Data to use >>
• • • • • • •

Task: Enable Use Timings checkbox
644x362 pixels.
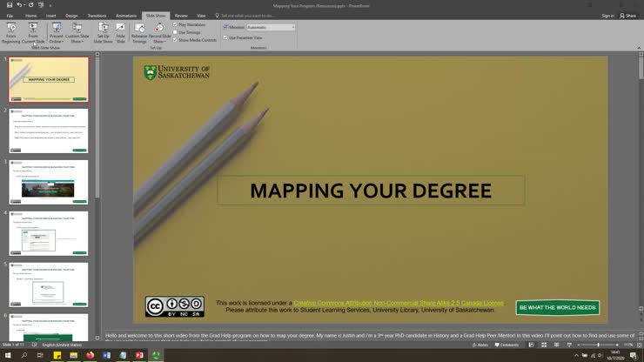Action: pyautogui.click(x=175, y=32)
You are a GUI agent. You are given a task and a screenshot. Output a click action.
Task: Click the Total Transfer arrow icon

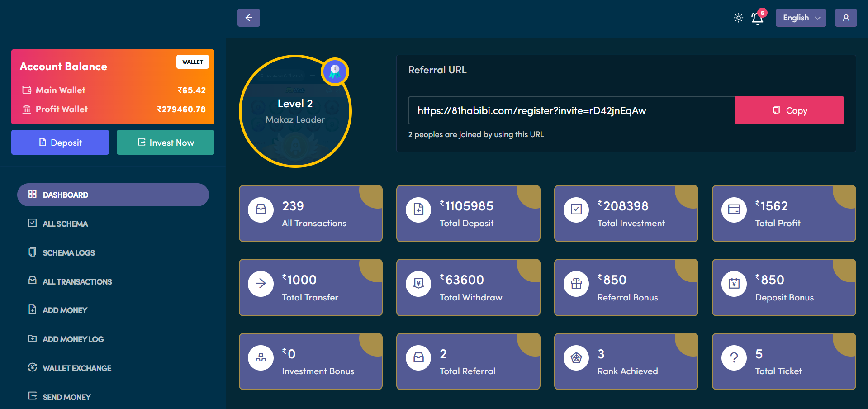[x=261, y=284]
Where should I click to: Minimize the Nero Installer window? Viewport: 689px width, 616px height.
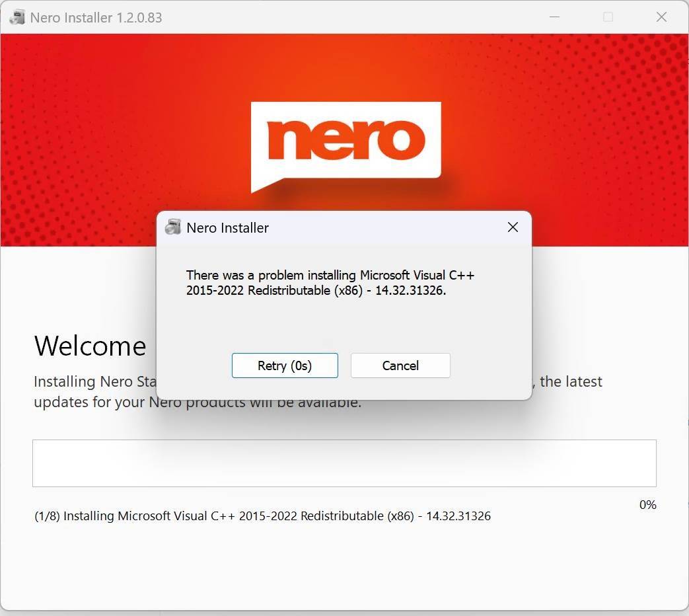(x=555, y=17)
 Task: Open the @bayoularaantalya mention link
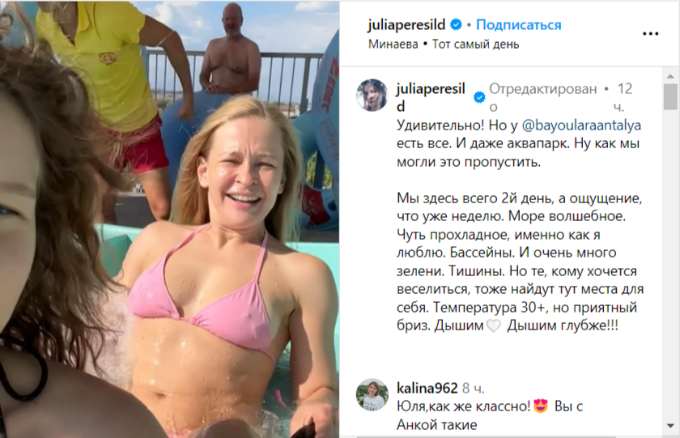(x=581, y=125)
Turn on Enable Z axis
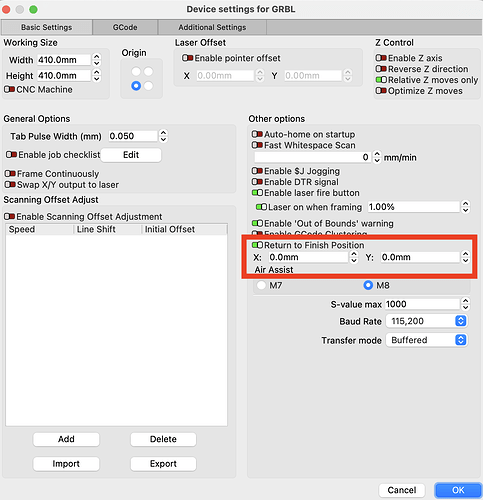 click(381, 58)
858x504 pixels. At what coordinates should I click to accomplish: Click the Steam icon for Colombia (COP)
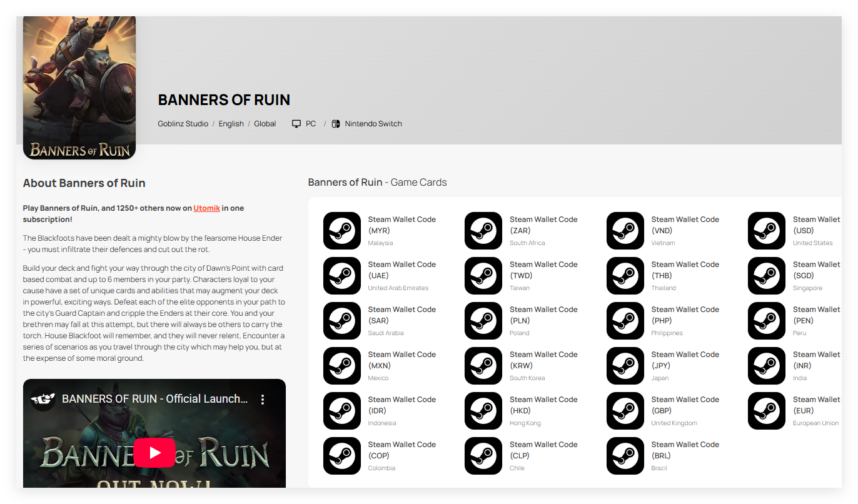click(x=342, y=456)
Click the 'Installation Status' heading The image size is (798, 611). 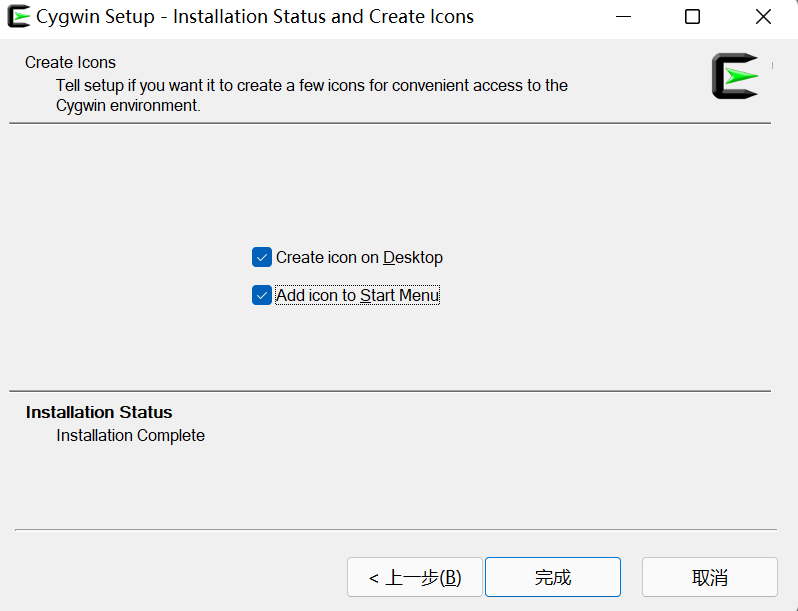click(99, 412)
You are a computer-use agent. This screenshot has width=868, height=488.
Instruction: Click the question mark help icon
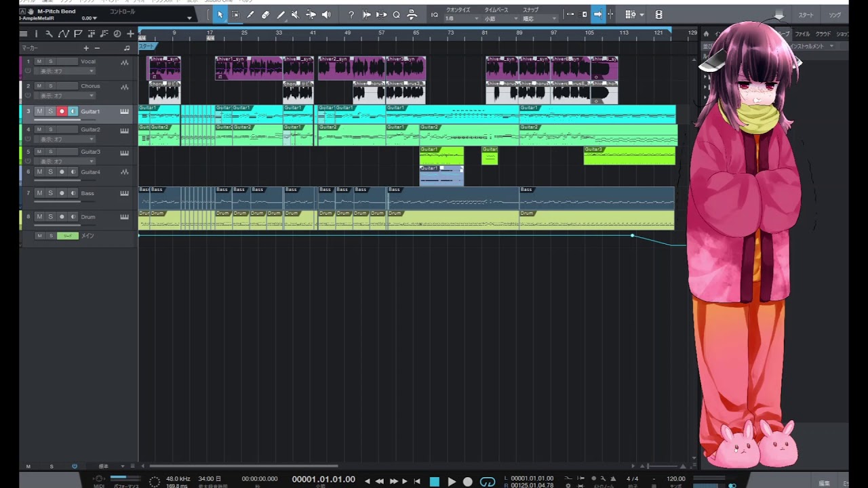coord(351,15)
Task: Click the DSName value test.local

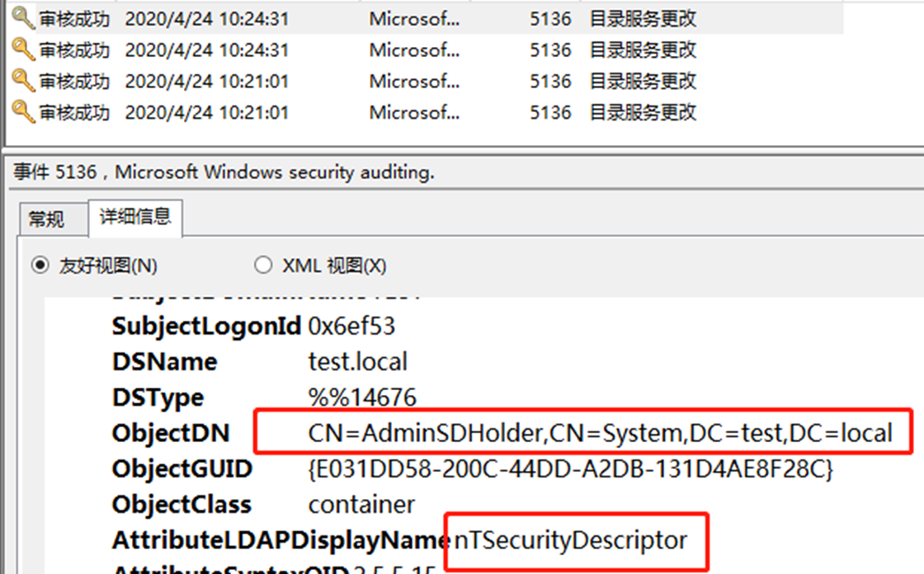Action: pos(357,361)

• • • • • • •

Work instruction >>
Check how many lines in the entries contain "agent", and reply with that number alone.

Completed exercise >>
2